As explained in a House of Commons Briefing Paper entitled ‘The Barnett formula’, published in April 2016, the formula reflects ‘need’ only by taking into account changes in population.  It fails to recognise many other factors – including population characteristics, density and deprivation – which can affect the cost of providing public services.

The EU Committee heard compelling evidence that the Barnett formula will not adequately recompense the devolved administrations in the long term for the loss of EU funding.  The report concludes that it is time a needs-based funding arrangement replaced Barnett.

The Barnett formula has been criticised for giving the devolved jurisdictions higher levels of public spending per head than England.  The Commons briefing paper recites various arguments justifying such variations: sparser populations increase the cost of providing the same level of public services; the nature and scale of public sector activities differ between UK countries; and the demand and need for public services are higher in some areas than in others.

There have been frequent calls for a new approach that would take greater account of need.  In June 2009 the Calman Commission on Scottish Devolution observed that this could not be done for Scotland alone but would require a needs assessment applying across the whole UK.

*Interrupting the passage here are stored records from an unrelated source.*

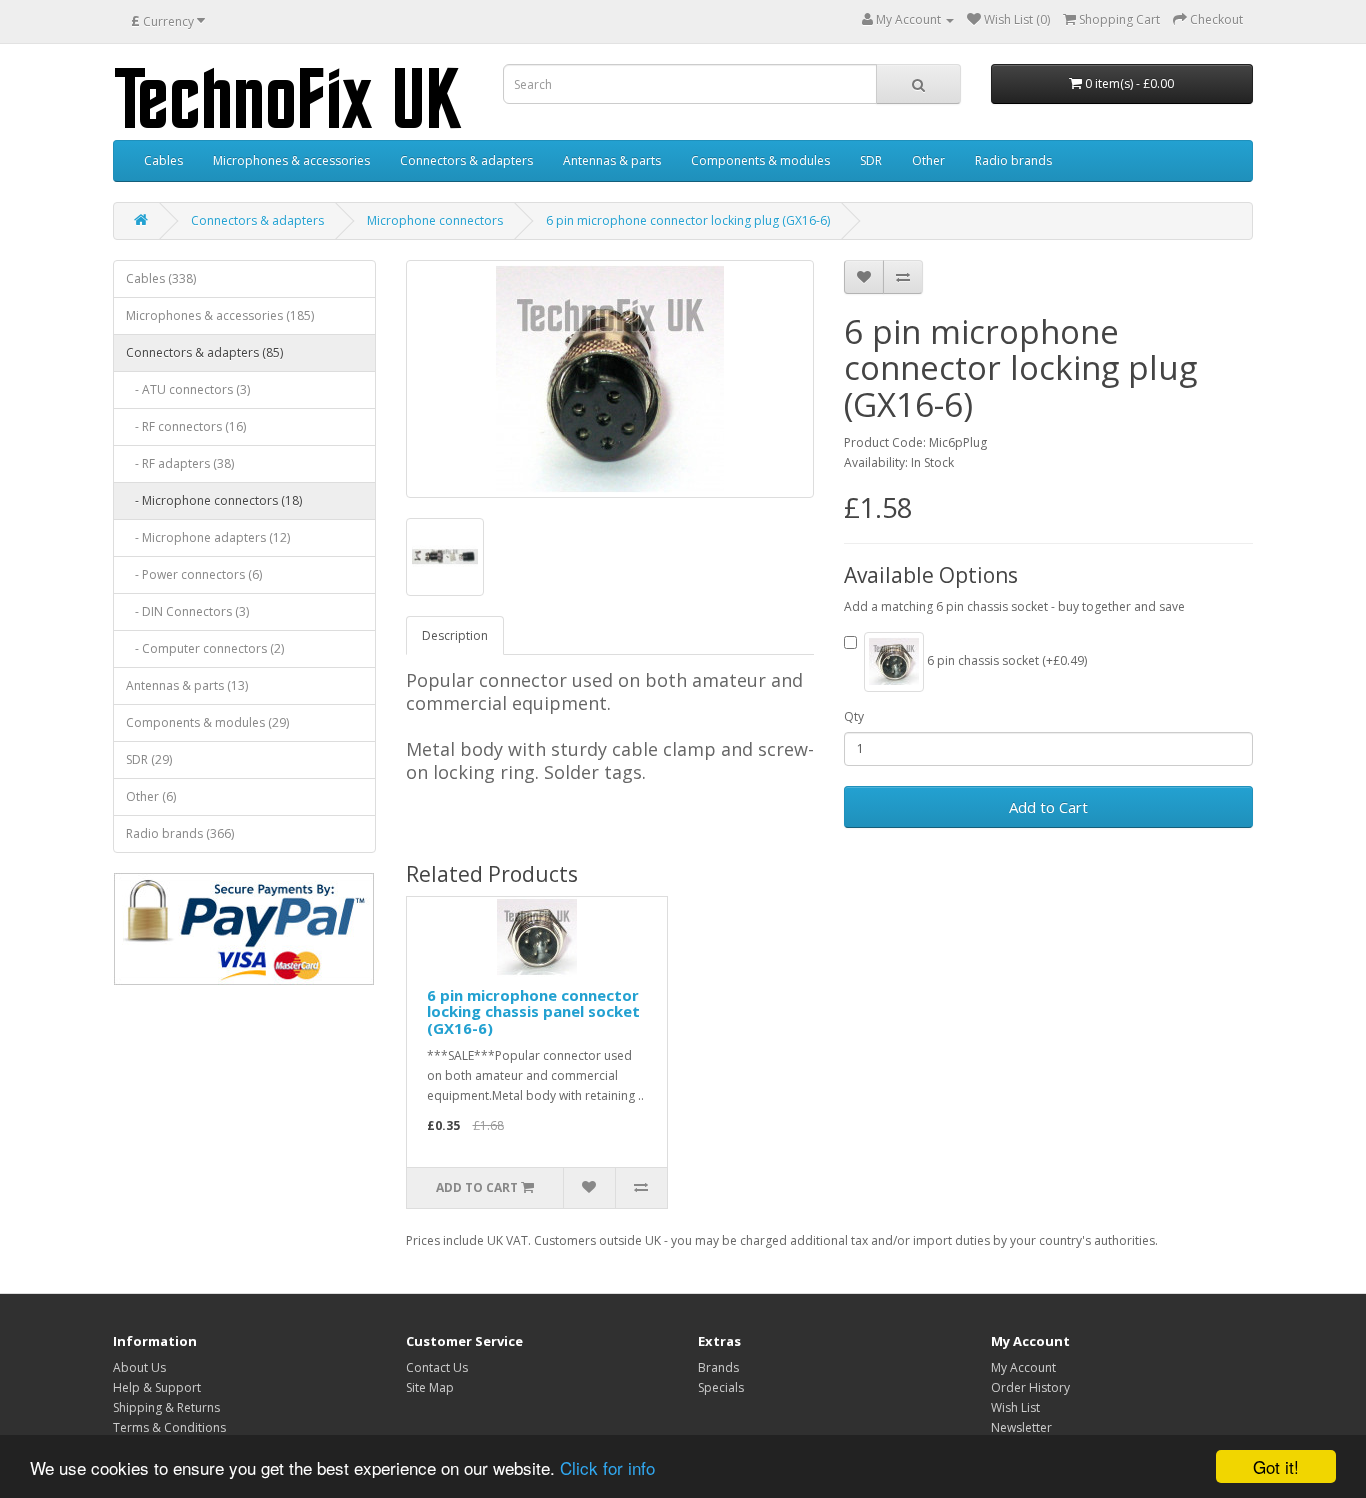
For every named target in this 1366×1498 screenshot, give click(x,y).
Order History (1030, 1387)
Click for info (607, 1467)
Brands (718, 1367)
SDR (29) (149, 759)
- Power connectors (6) (194, 574)
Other (928, 160)
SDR (871, 160)
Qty (854, 716)
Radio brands (1013, 160)
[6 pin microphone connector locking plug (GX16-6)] (610, 379)
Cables (163, 160)
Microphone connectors (435, 220)
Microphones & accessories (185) (220, 315)
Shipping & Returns (166, 1407)
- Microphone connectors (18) (214, 500)
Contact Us (437, 1367)
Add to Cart (1048, 807)
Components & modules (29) (207, 722)
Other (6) (151, 796)
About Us (139, 1367)
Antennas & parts (612, 160)
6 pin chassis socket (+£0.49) (1005, 660)
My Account (1023, 1367)
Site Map (430, 1387)
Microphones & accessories (291, 160)
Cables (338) (161, 278)
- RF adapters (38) (180, 463)
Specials (721, 1387)
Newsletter (1021, 1427)
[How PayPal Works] (244, 929)
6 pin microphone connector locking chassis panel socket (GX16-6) (533, 1011)
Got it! (1276, 1466)
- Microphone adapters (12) (208, 537)
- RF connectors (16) (186, 426)
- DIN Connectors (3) (187, 611)
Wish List (1015, 1407)
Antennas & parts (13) (187, 685)
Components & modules (760, 160)
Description (455, 635)
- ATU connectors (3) (188, 389)
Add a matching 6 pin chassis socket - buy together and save (1014, 606)
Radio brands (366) (180, 833)
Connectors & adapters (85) (204, 352)
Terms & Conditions (169, 1427)
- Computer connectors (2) (205, 648)
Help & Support (157, 1387)
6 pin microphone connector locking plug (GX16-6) (688, 220)
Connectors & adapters (466, 160)
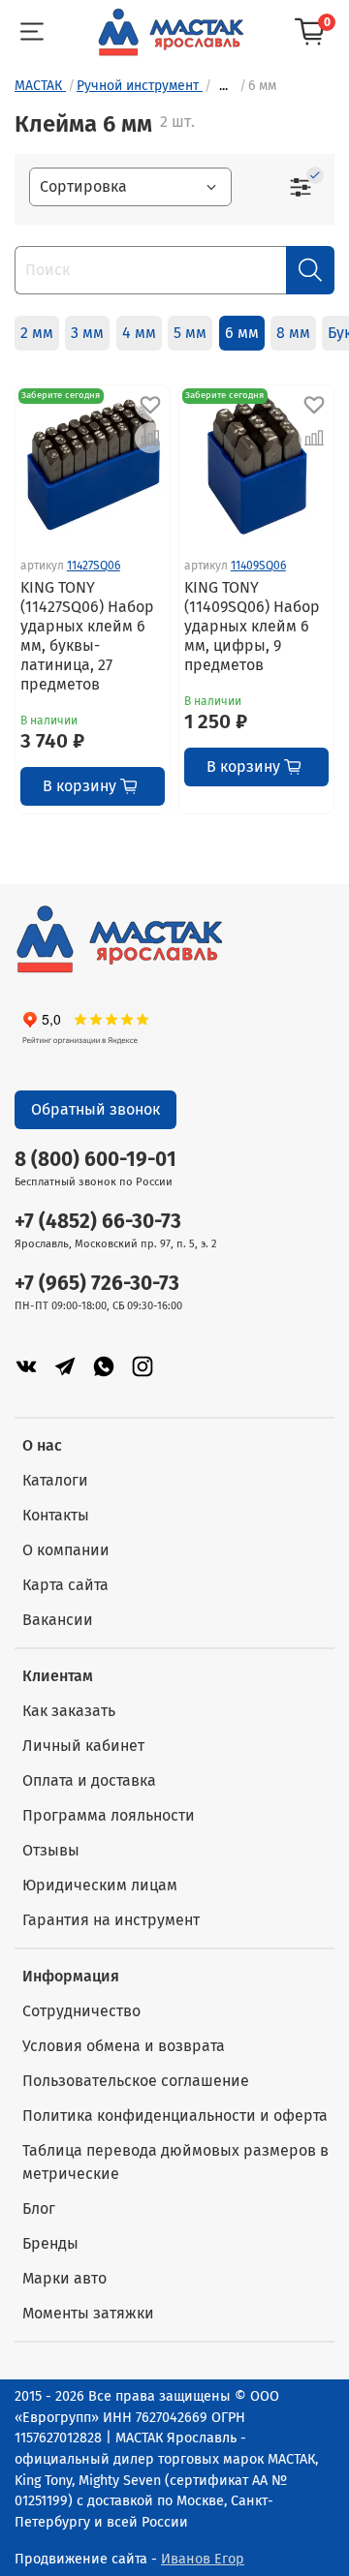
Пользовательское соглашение (135, 2080)
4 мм (139, 332)
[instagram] (142, 1366)
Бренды (50, 2243)
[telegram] (65, 1366)
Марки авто (64, 2278)
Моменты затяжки (88, 2313)
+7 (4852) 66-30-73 (98, 1222)
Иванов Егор (202, 2559)
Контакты (55, 1515)
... (223, 86)
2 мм (36, 332)
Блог (38, 2208)
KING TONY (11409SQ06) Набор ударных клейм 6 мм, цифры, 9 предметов (252, 626)
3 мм (87, 332)
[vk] (26, 1366)
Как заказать (68, 1711)
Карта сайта (65, 1585)
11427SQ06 (93, 565)
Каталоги (55, 1480)
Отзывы (50, 1850)
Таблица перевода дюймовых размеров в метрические (175, 2162)
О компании (66, 1550)
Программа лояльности (108, 1815)
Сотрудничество (81, 2011)
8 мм (293, 332)
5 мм (190, 332)
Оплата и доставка (89, 1780)
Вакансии (57, 1619)
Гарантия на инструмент (111, 1920)
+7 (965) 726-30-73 (97, 1284)
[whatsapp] (103, 1366)
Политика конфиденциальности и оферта (175, 2115)
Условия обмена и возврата (123, 2046)
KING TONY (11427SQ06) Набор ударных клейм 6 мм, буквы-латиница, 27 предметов (87, 635)
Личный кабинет (83, 1745)
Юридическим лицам (99, 1885)
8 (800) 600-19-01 (95, 1160)
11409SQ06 (258, 565)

Interestingly, the requirement for a Brexit deal that balances the needs of all four nations is not simply financial.  For instance, the EU Committee notes the significant reliance of the devolved jurisdictions on EU migration.  It calls on the UK Government to look for opportunities to enhance the role of the devolved institutions in managing EU migration in ways that meet their specific needs.

Conclusion

Existing and planned devolution of tax powers provide each devolved administration with the potential to influence its tax revenues.  However, the UK’s existing block grant system will continue to define and underpin the financial relationship among the four nations, but it relies on the Barnett formula which will not be fit for purpose in a post-Brexit world.

The EU Committee concludes that the UK, Scottish and Welsh Governments, and (if it is formed) all parts of the Northern Ireland Executive, should set aside their differences and work constructively together to achieve an outcome that protects the interests of all parts of the UK.

The political courage and skills that this will require should not be under-estimated.